* [Tâche donnée A]: Pouvez-vous recopier les entrées en commençant à la ligne qui contient « Locate an element » et en vous arrêtant à la fin des entrées, avec « screenshot » remplacé par « capture » et tout le reste inchangé ? Les images ne doivent pas figurer dans la réponse.

* [Texte affiché]:
Je suis enfant unique et les relations sociales ont toujours été un sujet difficile pour moi. En primaire, ça allait encore : j’arrivais à aller vers les autres enfants, et je jouais avec eux. Je n’étais pas au même niveau, je ne courais pas très vite : donc quand je jouais au loup, c’était très souvent moi, le loup. À cause de ça, j’ai développé un complexe par rapport à ma lenteur.

Au collège, je ne connaissais pas beaucoup de monde. Je me suis rapproché du groupe de mon meilleur ami, mais ça n’était pas suffisant. On jouait à divers jeux qu’on inventait, par exemple un mélange entre le ping-pong et le tennis. Chaque fois que je perdais, je me sentais impuissant. Du coup, de moins en moins de joueurs me sollicitaient pendant les parties. J’avais l’impression que ça me collait à la peau et que les autres ne voyaient plus que ça chez moi. Peut-être que ce n’était pas le cas, mais on ne me soutenait jamais donc j’avais cette sensation. Durant tout mon collège, je n’ai pas eu d’amitié sincère.

Seul, ignoré et méprisé

En seconde, j’ai vécu la pire année de ma vie. À mon passage au lycée, je ne connaissais plus personne, j’avais perdu mon meilleur ami car il avait changé de collège. Tout au long de l’année, je me suis senti seul, ignoré et méprisé par ma propre classe alors que je voulais juste me faire des amis. Cette année-là, je me suis posé plein de questions. Pourquoi je n’avais jamais eu de vrais amis, si j’étais maudit et si j’allais rester seul toute ma vie. J’allais de moins en moins en cours. J’avais peur d’être frustré de voir des personnes s’amuser, rire et partager des choses, et pas moi.

Je n’ai jamais eu de relations fortes avec ma famille, j’ai l’impression que certains membres de ma famille ne savent même pas que je suis né. Du coup, je dois vivre par moi-même. Je passe mon temps à regarder des vidéos sur YouTube, des streams sur Twitch. J’arrive à rigoler, à sourire derrière ça. Ça me permet de me changer les idées. Depuis cette année en seconde, je dors tard et je suis déscolarisé. Je suis encore plus seul qu’avant.

Les liens sociaux sont vitaux

J’ai l’impression que je n’ai pris conscience de ma vie qu’à partir de 15 ans. Avant j’étais naïf, à faire ce que les adultes voulaient que je fasse. Ils voulaient que j’accorde plus d’importance au travail qu’à la vie sociale. Je ne peux pas continuer à vivre comme ça. Le travail ne peut pas nous rendre heureux intégralement. Grâce à mes tristes années, je suis devenu observateur des relations sociales entre les gens. J’ai pu voir que d’autres comme moi ont du mal à vivre avec la solitude. Les personnes sont plus heureuses quand elles se parlent entre elles. Les personnes dans leur coin, je les imagine déprimées, elles ont l’air triste et n’ont personne à qui parler. J’ai dû mal à croire que quelqu’un puisse être heureux avec la solitude ; notre cerveau a besoin de liens sociaux pour être stimulé.

J’ai intégré il y a un mois un service civique dans une association dans l’espoir de rencontrer des personnes pour créer des liens. Avant ça, je restais chez moi toute la journée. Ce n’est pas difficile pour moi d’intégrer des nouveaux groupes, de faire le premier pas vers de nouvelles personnes. Par contre, j’ai parfois du mal à croire que ça puisse aboutir à de vraies amitiés sincères, car j’ai souvent été déçu. C’est difficile de repartir de zéro à chaque fois et d’être confiant dans l’idée que cette fois, ça va marcher. Aujourd’hui, j’espère que ce nouveau programme sera un nouveau départ pour me permettre de construire des relations plus durables.

* [Données fournies]:
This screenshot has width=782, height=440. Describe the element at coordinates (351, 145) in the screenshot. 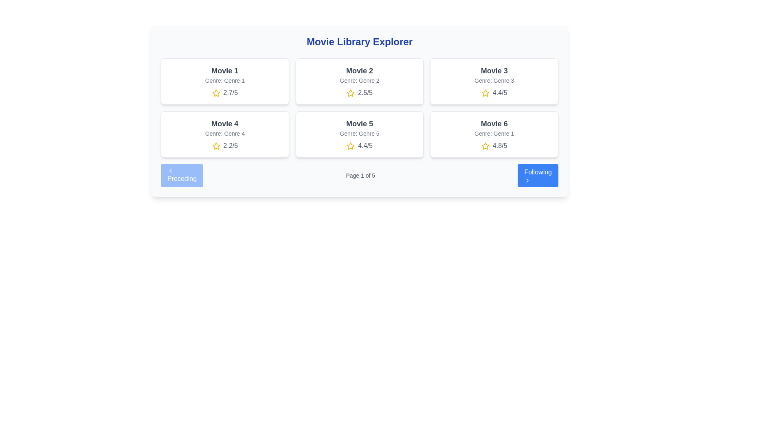

I see `the star-shaped icon representing the rating for 'Movie 5', which is located in the second row, middle column of the grid layout, above the text '4.4/5'` at that location.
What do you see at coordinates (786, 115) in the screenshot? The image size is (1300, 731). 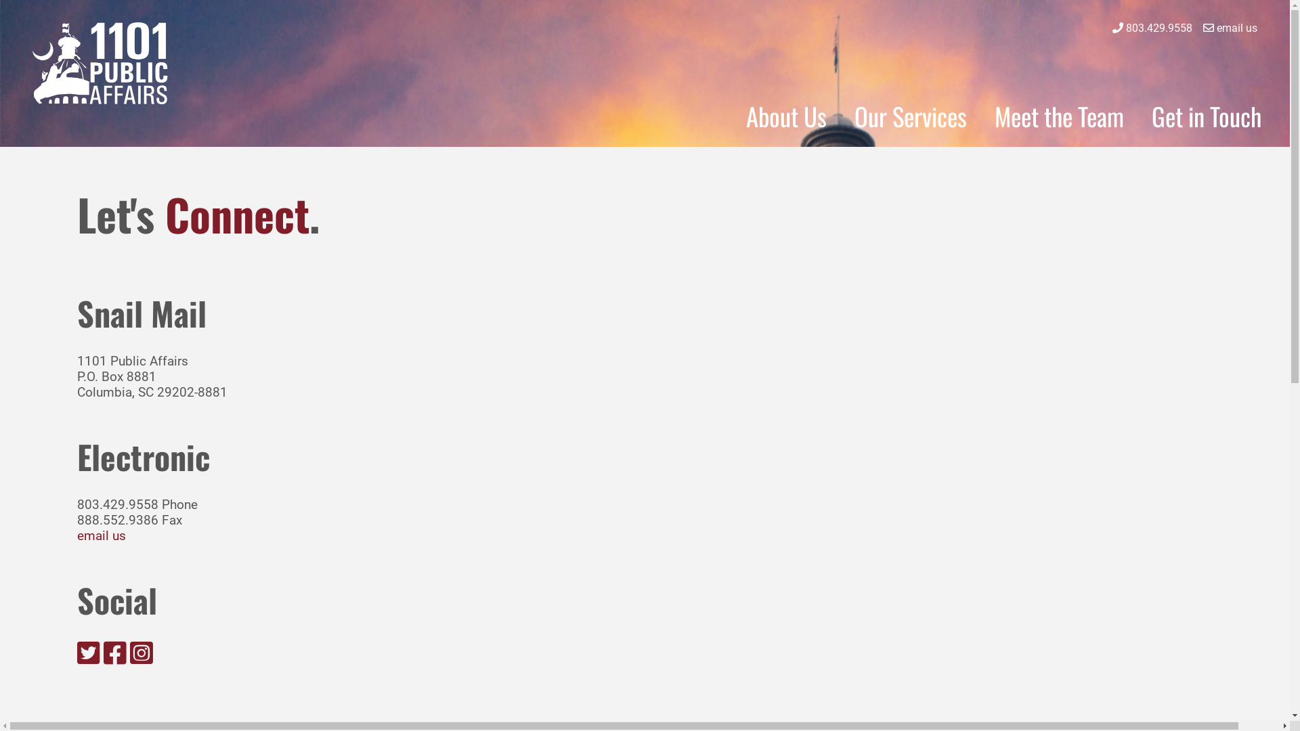 I see `'About Us'` at bounding box center [786, 115].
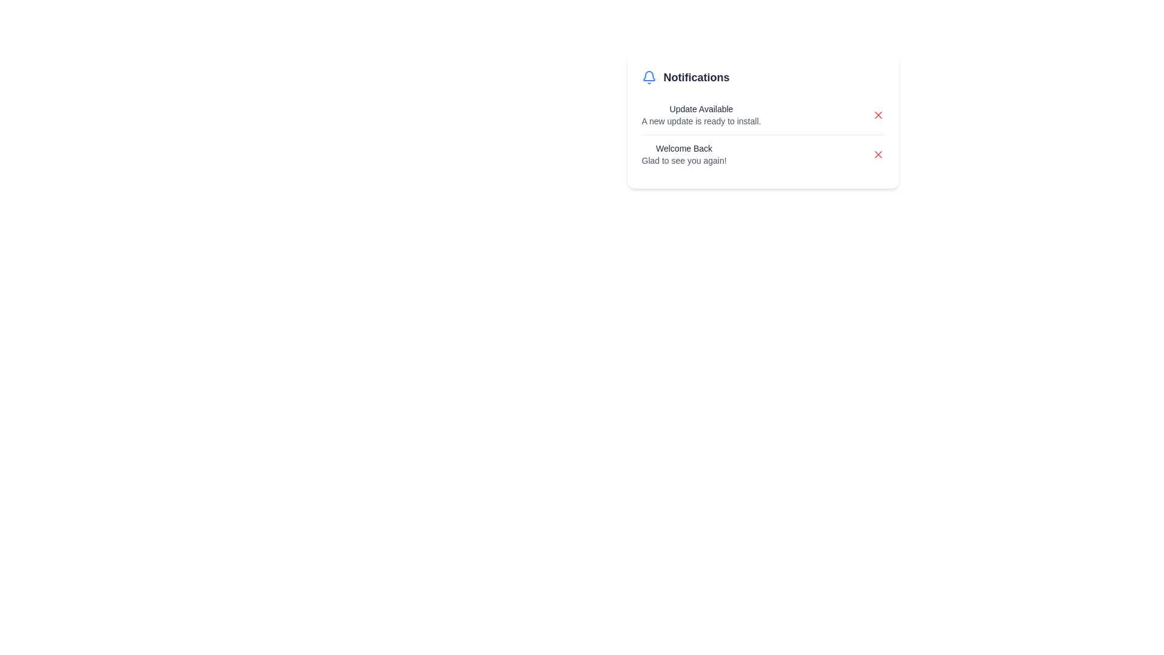 The height and width of the screenshot is (655, 1164). What do you see at coordinates (701, 115) in the screenshot?
I see `text content of the first notification item in the notification panel, which informs about a new software update and is located beneath the 'Notifications' title` at bounding box center [701, 115].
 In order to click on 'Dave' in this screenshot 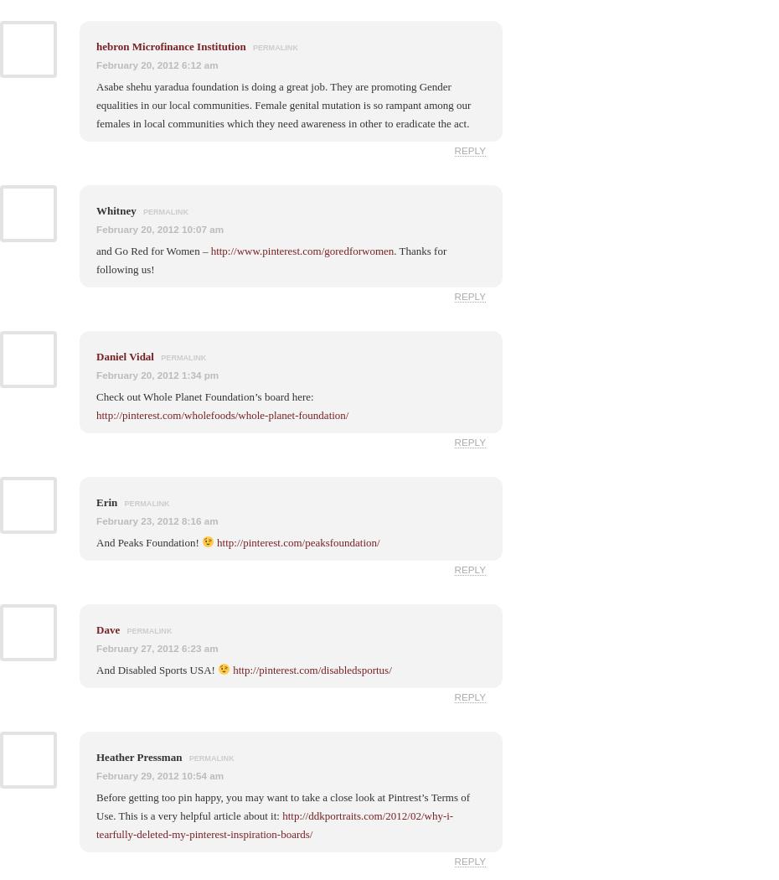, I will do `click(107, 628)`.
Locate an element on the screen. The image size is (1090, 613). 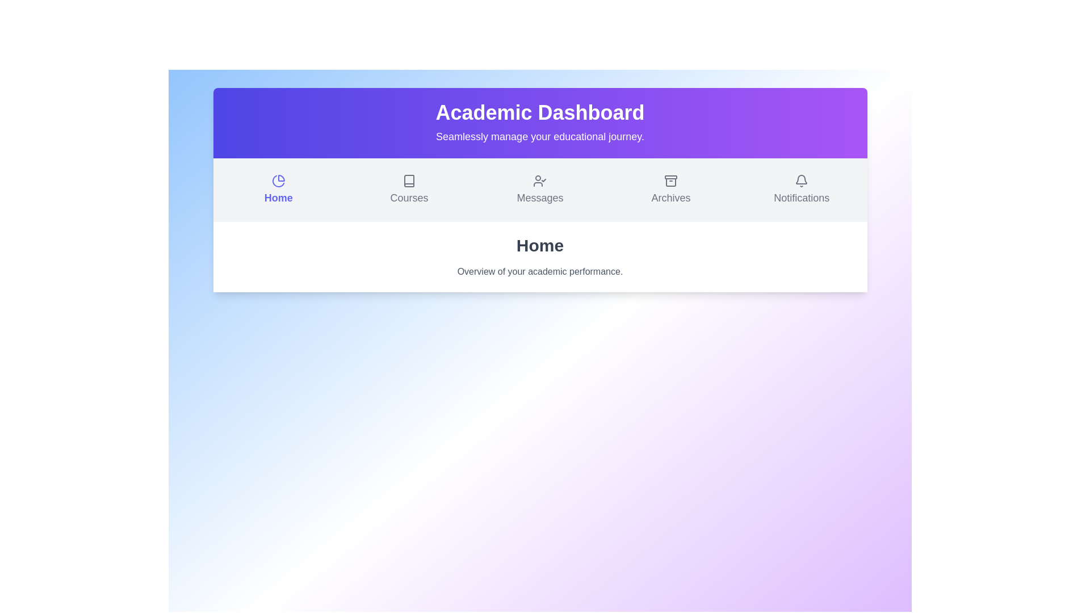
the Courses section from the menu is located at coordinates (409, 190).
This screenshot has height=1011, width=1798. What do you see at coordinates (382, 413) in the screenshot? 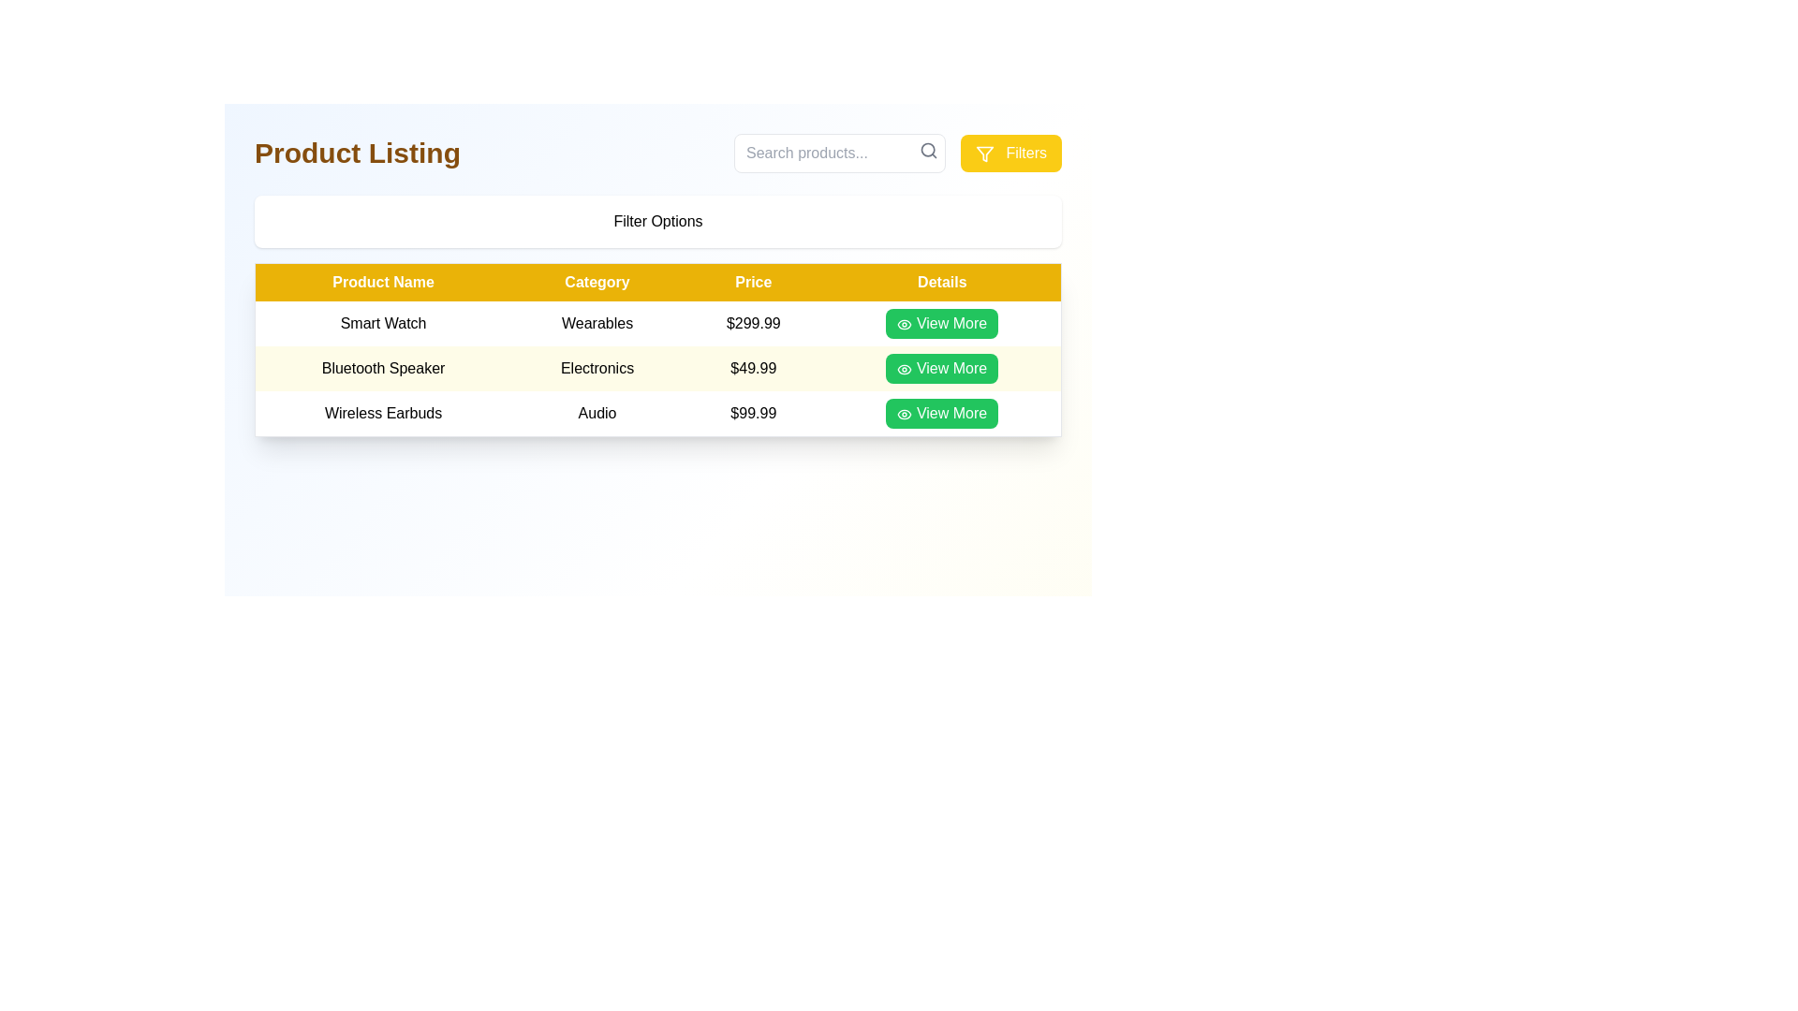
I see `the text label displaying 'Wireless Earbuds' located in the third row under the 'Product Name' column` at bounding box center [382, 413].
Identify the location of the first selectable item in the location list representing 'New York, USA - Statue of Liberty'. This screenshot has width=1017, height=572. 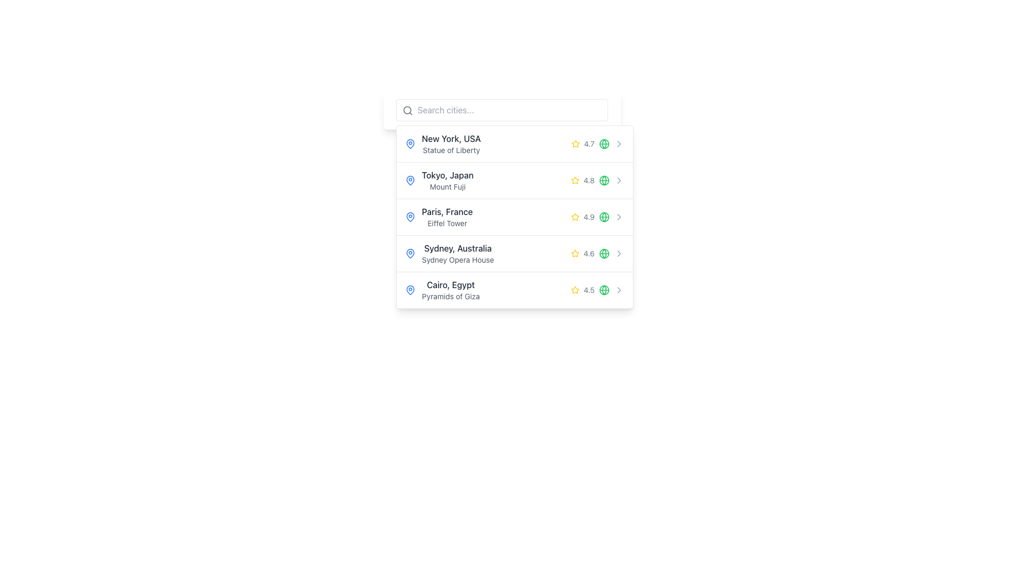
(514, 144).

* [Tâche donnée B]:
Répondez à ces questions sur le témoignage :
(i) À quel jeu inventé le groupe jouait-il au collège ?
(ii) Pourquoi le meilleur ami n'était-il plus là au lycée ?
(iii) Depuis combien de temps le service civique a-t-il commencé ?

* [Réponse attendue A]:
Locate an element on the screen. The image size is (1090, 613). 
the Courses section from the menu is located at coordinates (409, 190).
This capture has height=1011, width=1798. What do you see at coordinates (382, 413) in the capture? 
I see `the text label displaying 'Wireless Earbuds' located in the third row under the 'Product Name' column` at bounding box center [382, 413].
Identify the location of the first selectable item in the location list representing 'New York, USA - Statue of Liberty'. This capture has width=1017, height=572. 
(514, 144).

* [Réponse attendue B]:
(i) Un mélange entre le ping-pong et le tennis.
(ii) Il avait changé de collège.
(iii) Depuis un mois.